## EXERCISE INSTRUCTIONS
Return each line of the data below verbatim; pictures are to be left out.

Pixel coordinate grounding data:
[Start of Attachment]

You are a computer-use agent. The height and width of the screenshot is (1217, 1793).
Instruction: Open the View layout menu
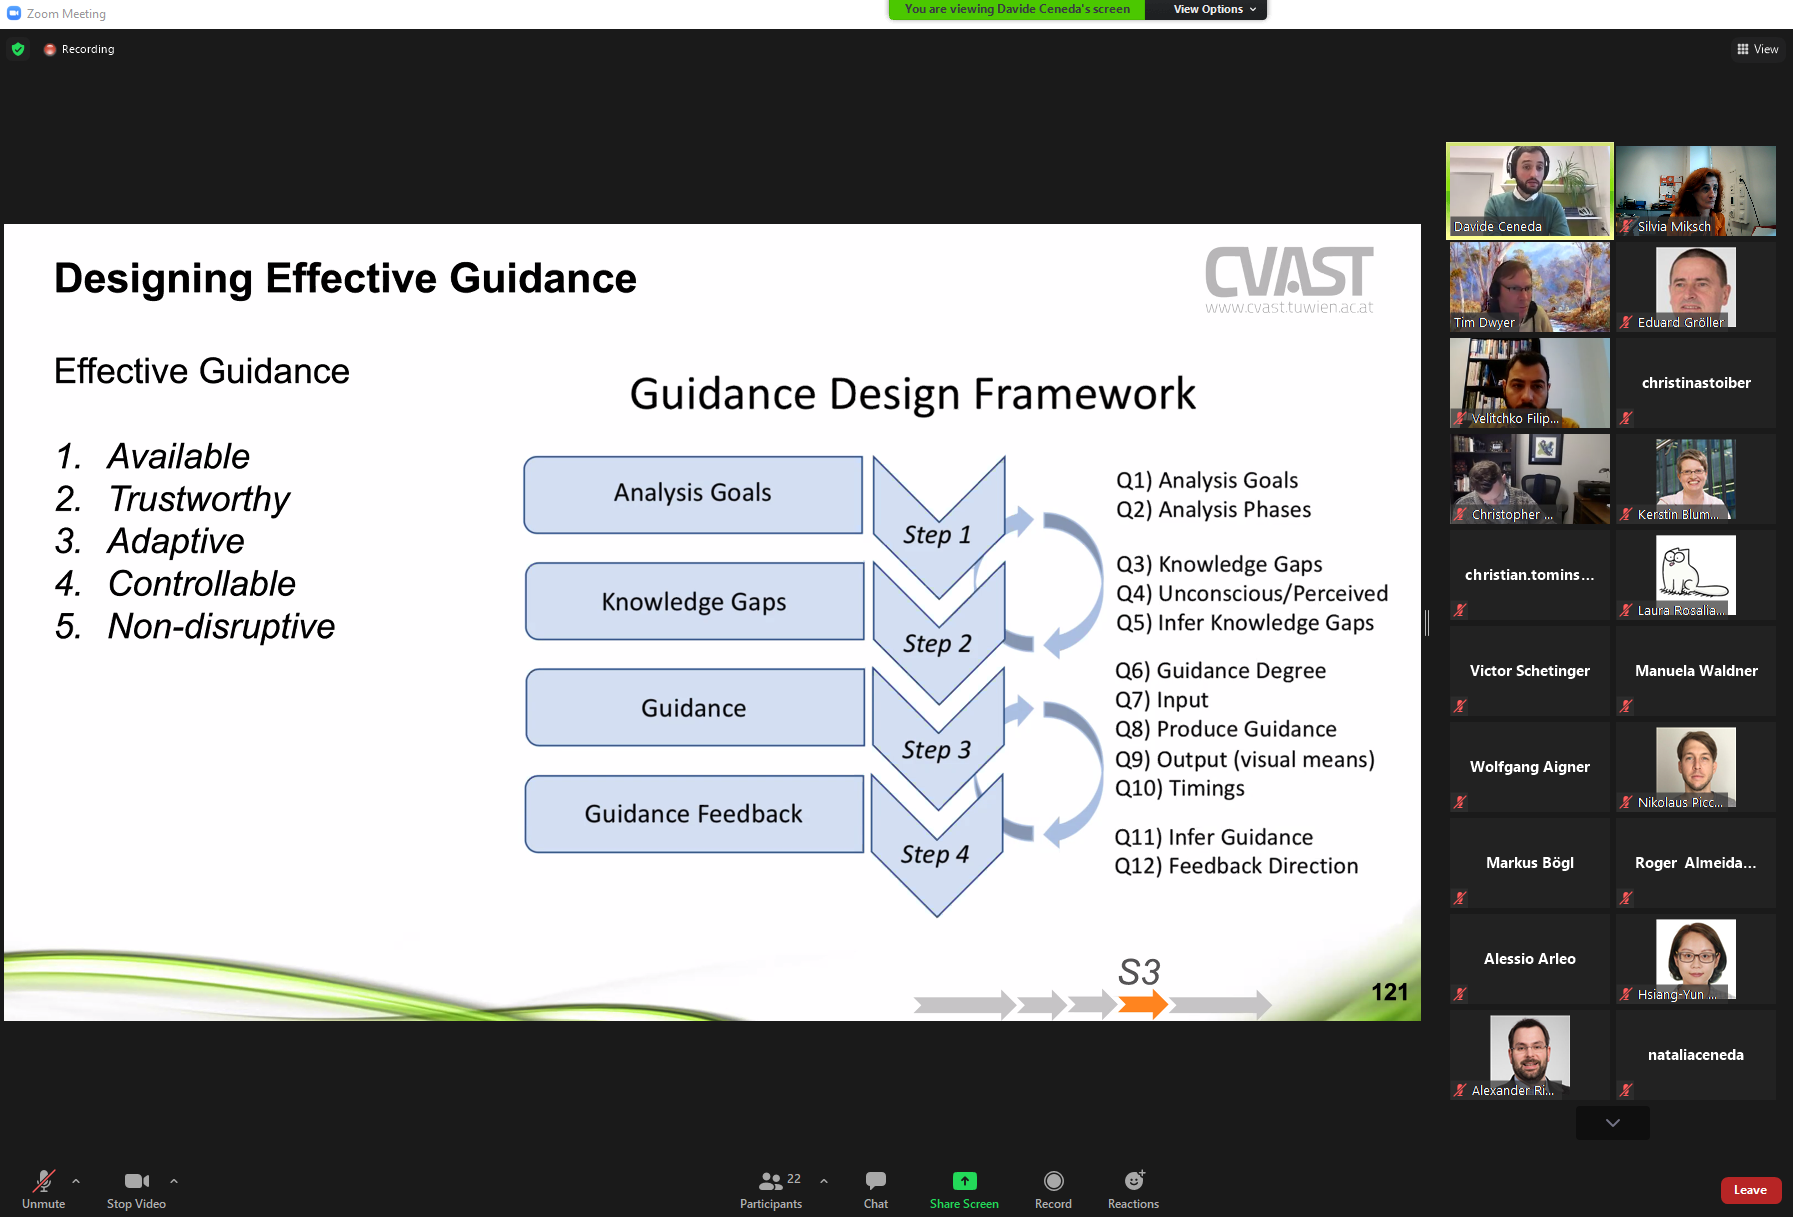click(1757, 49)
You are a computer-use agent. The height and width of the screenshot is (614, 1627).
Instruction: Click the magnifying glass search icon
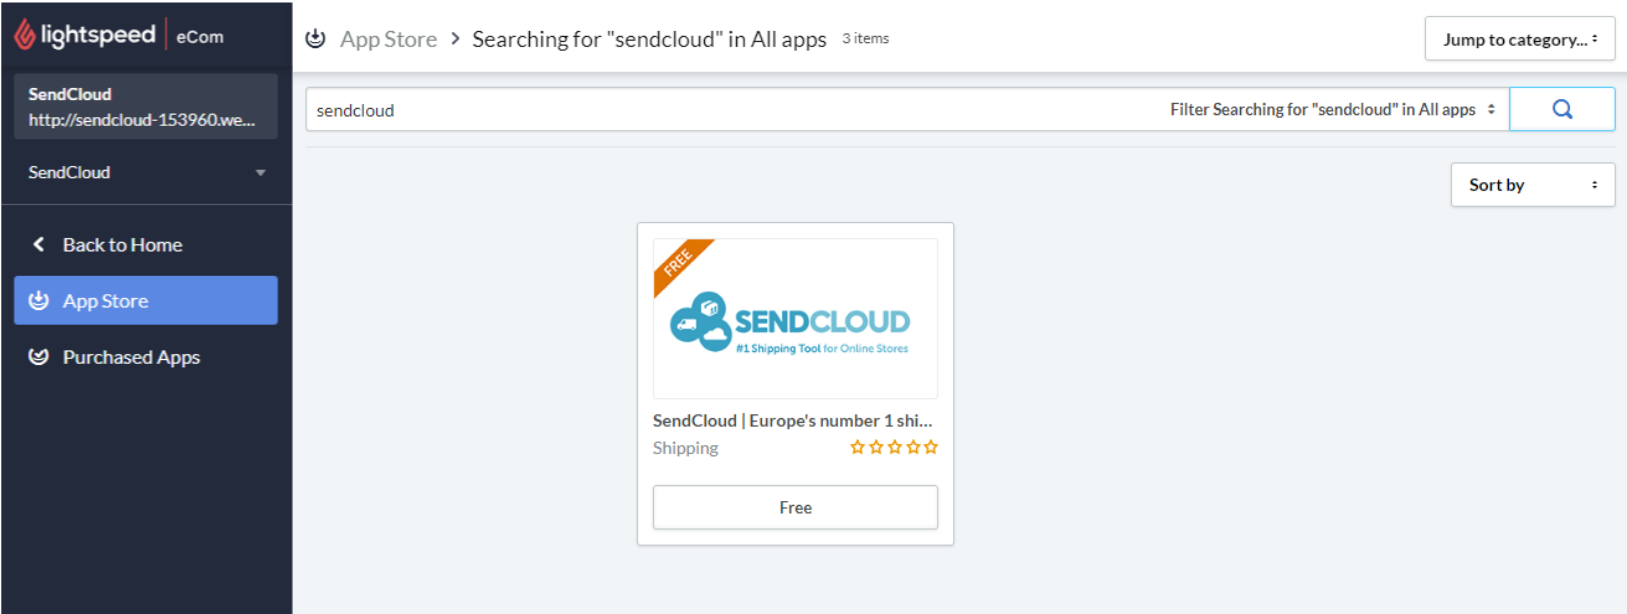[1561, 109]
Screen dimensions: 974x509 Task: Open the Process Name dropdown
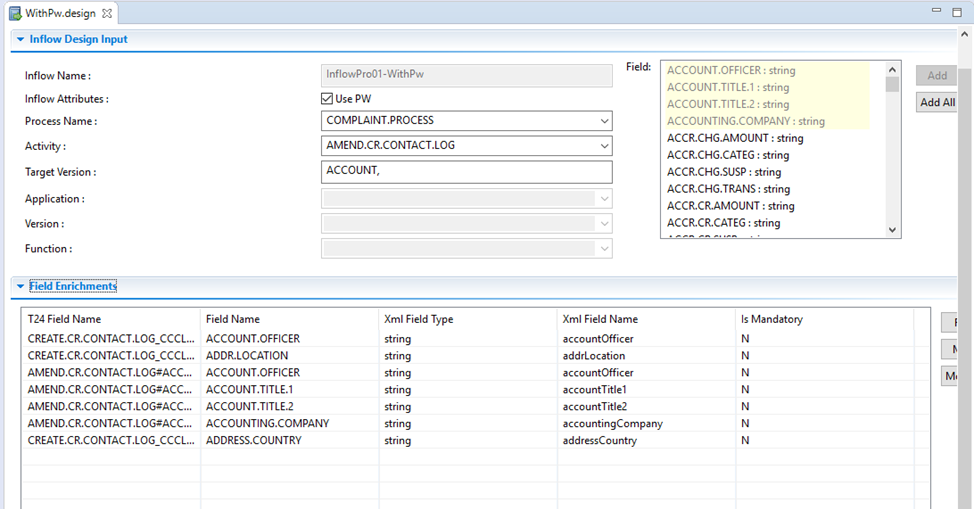(x=604, y=121)
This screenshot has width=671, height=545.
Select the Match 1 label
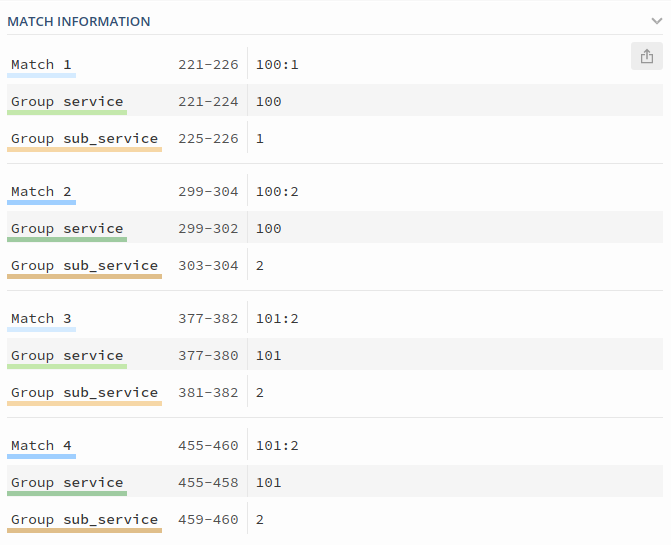click(41, 65)
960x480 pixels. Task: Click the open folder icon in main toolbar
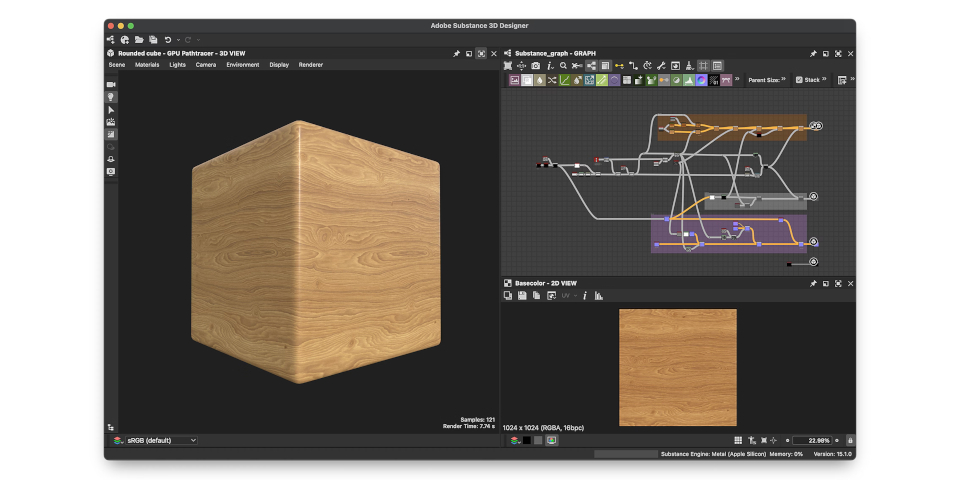point(139,39)
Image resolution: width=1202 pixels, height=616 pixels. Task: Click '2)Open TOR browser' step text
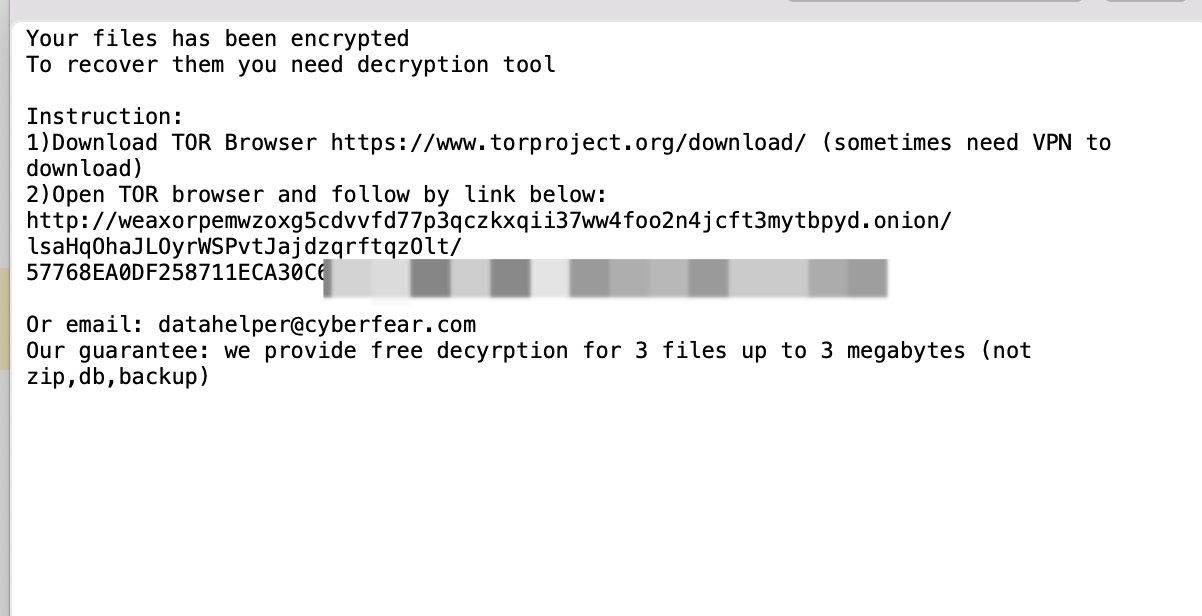[145, 195]
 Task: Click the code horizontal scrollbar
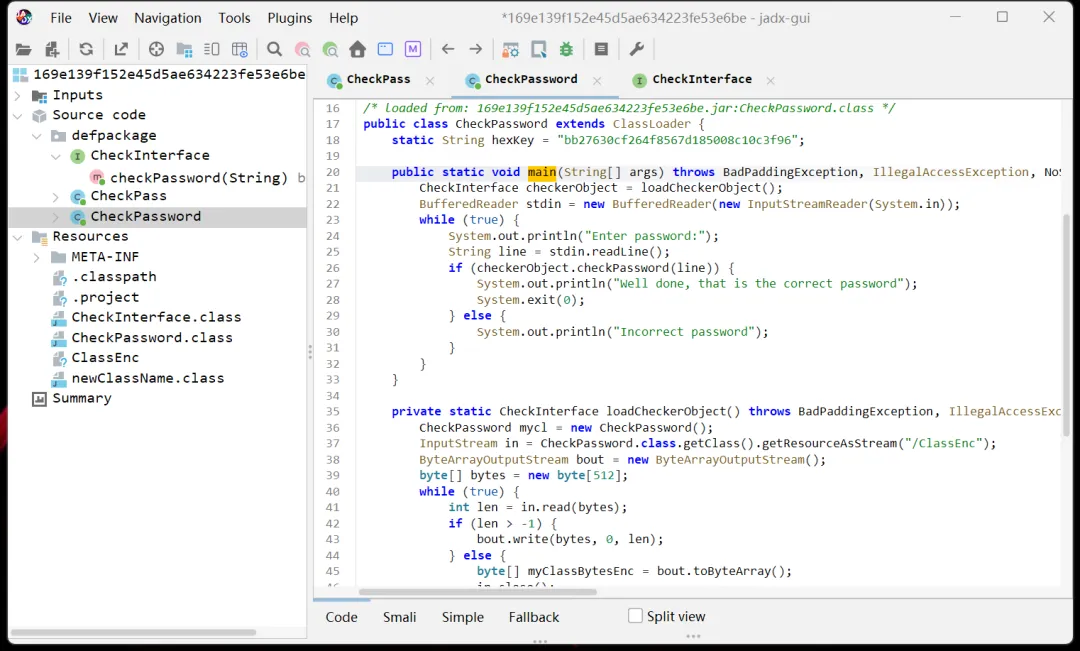[478, 592]
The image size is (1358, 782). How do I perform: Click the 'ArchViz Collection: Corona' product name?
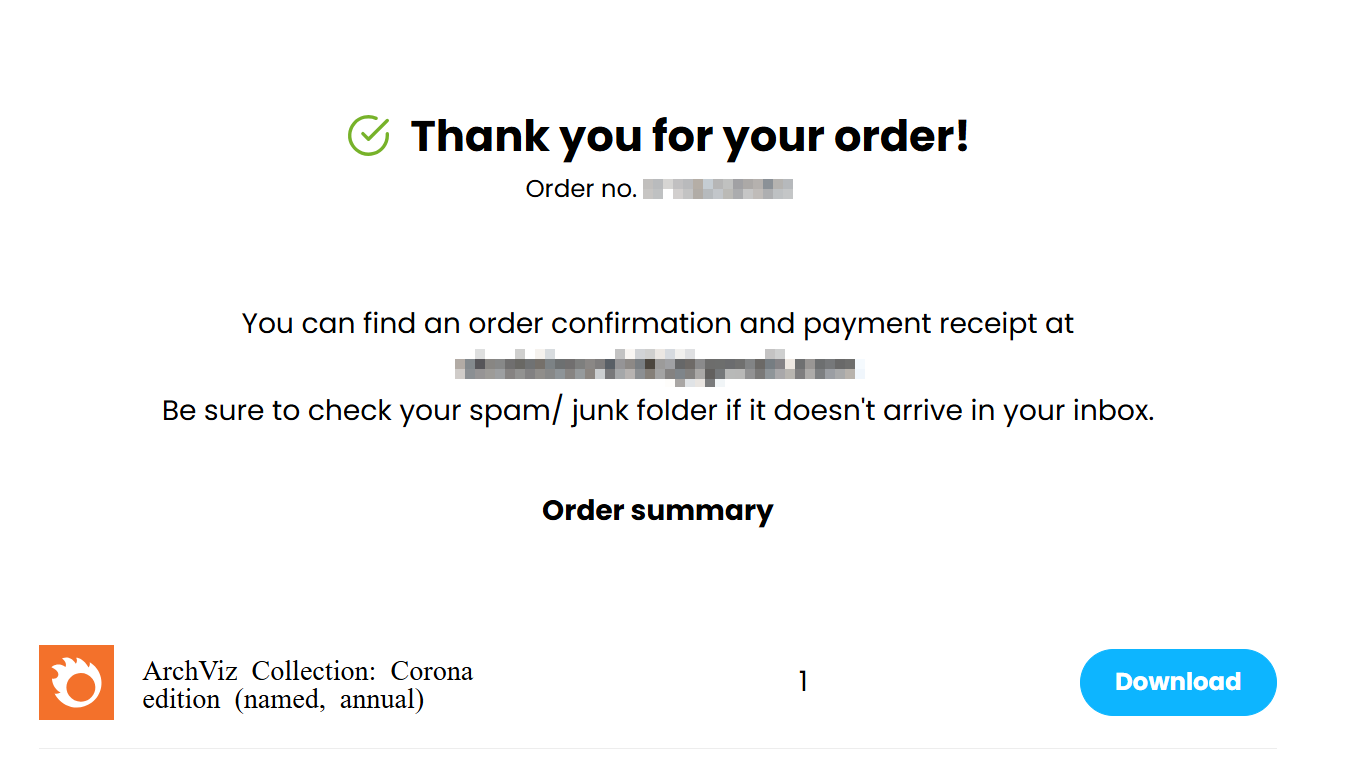coord(308,671)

[End of Attachment]

## EXERCISE SOLUTION
You are a computer-use agent. The height and width of the screenshot is (1217, 1793).
Instruction: Open the View layout menu
click(1757, 49)
You are a computer-use agent. The height and width of the screenshot is (614, 1627).
Instruction: Click the magnifying glass search icon
[1561, 109]
Screen dimensions: 974x509 Task: Open the Process Name dropdown
(x=604, y=121)
This screenshot has width=671, height=545.
Select the Match 1 label
click(41, 65)
960x480 pixels. Task: Click the open folder icon in main toolbar
point(139,39)
Image resolution: width=1202 pixels, height=616 pixels. Task: Click '2)Open TOR browser' step text
[145, 195]
 Task: Click the code horizontal scrollbar
[478, 592]
The image size is (1358, 782). How do I perform: Click the 'ArchViz Collection: Corona' product name?
coord(308,671)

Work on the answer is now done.